◆ How to complete this task
For this exercise, the lines from the one with "Instruction: Switch to" through the final line of the data below are to be transcribed exactly, and pictures are to be skipped.

····················

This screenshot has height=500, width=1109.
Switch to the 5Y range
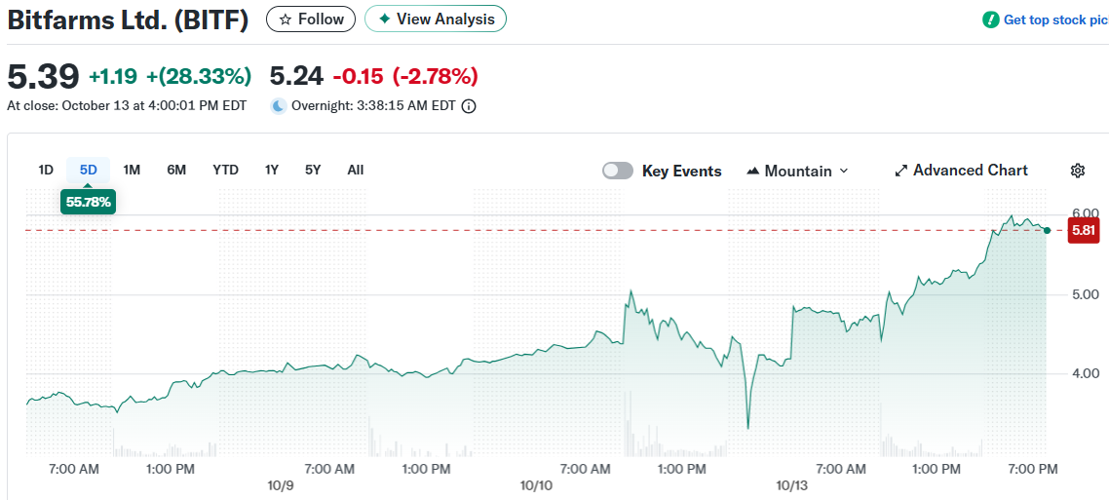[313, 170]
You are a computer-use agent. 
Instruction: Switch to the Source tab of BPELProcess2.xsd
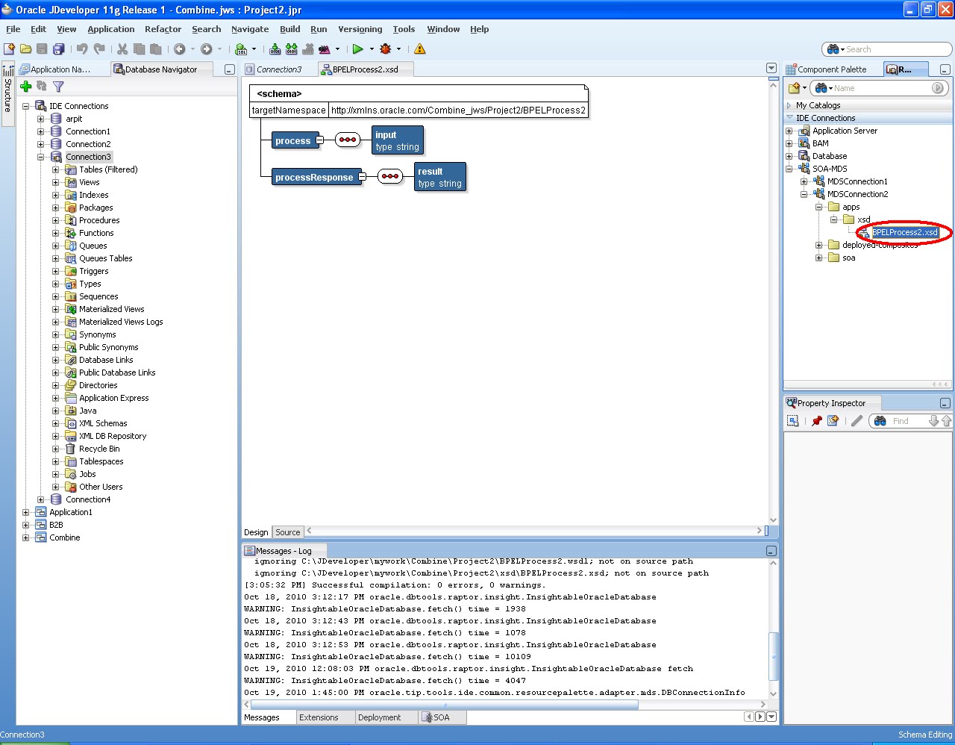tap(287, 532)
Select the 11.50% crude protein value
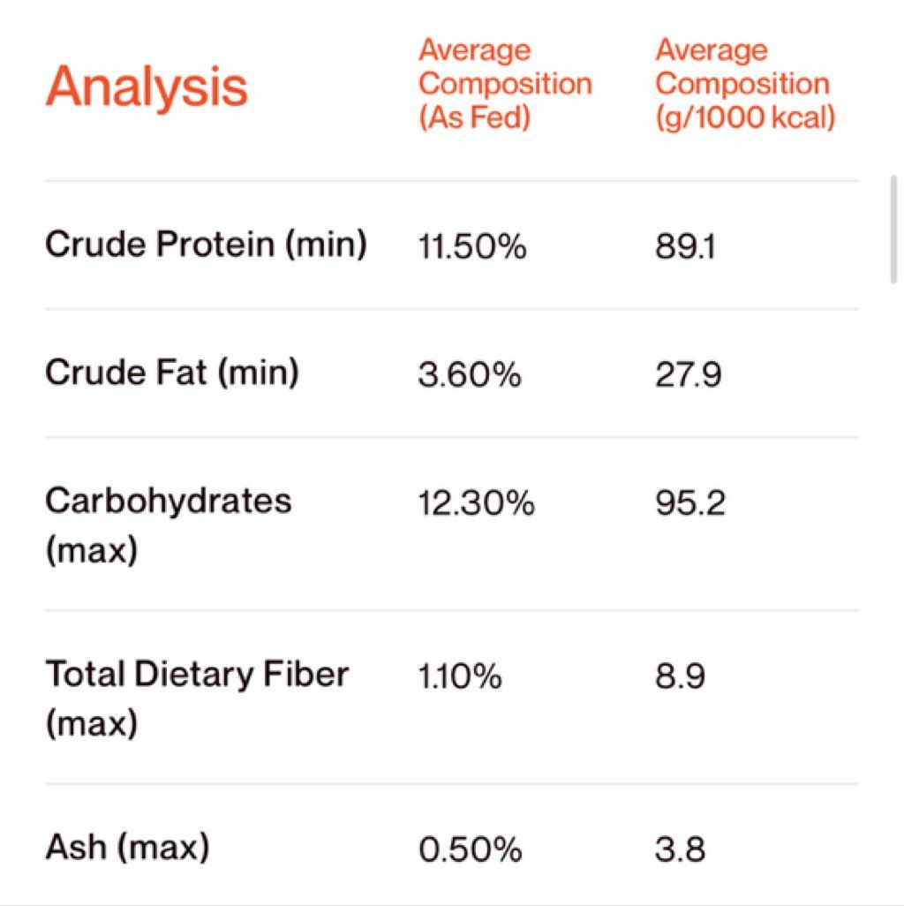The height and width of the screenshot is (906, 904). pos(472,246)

····················

◆ Solution for this problem
Instruction: Switch to the Source tab of BPELProcess2.xsd
tap(287, 532)
Select the 11.50% crude protein value
The height and width of the screenshot is (906, 904). pos(472,246)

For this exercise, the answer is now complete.